I'm finally doing it. I'm learning Python through Codecademy's online tutorials.
So far, I really like Python. Everything is natively object oriented, so every variable is born as an object. Working within the paradigm has already shown me how much time I spend wrestling with IDL to make it work more like an object-oriented programming language, when it simply isn't. I've been known to call my style within IDL as Pseudo Object Oriented Programming, or POOP. It's often just as ugly as it sounds. So, philosophically, I'm finding that Python is well aligned with my programming style and needs.
Big ups to my student, Tim, for helping me with some of the nuances of Python arrays and syntax. He also pointed me to the Enthought Canopy programming environment, which is a great way to write code. Think of it as IDL's Development Environment, but less clunky.

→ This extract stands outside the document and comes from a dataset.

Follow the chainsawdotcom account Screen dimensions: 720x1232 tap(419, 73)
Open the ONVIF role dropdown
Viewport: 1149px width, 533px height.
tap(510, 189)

I'm planning to start a new research project built solely on Python. It's a bit daunting, but I figure the only way to learn is to dive right on in. If you have any encouragement to lend, I could use it!
BTW, the Codecademy tutorials are a lot of fun, too. Here's a little easter egg that one of their "PSAs" alerted me to:
In [1]: import this
The Zen of Python, by Tim Peters
Beautiful is better than ugly.
Explicit is better than implicit.
Simple is better than complex.
Complex is better than complicated.
Flat is better than nested.
Sparse is better than dense.
Readability counts.
Special cases aren't special enough to break the rules.
Although practicality beats purity.
Errors should never pass silently.
Unless explicitly silenced.
In the face of ambiguity, refuse the temptation to guess.
There should be one-- and preferably only one --obvious way to do it.
Although that way may not be obvious at first unless you're Dutch.
Now is better than never.
Although never is often better than *right* now.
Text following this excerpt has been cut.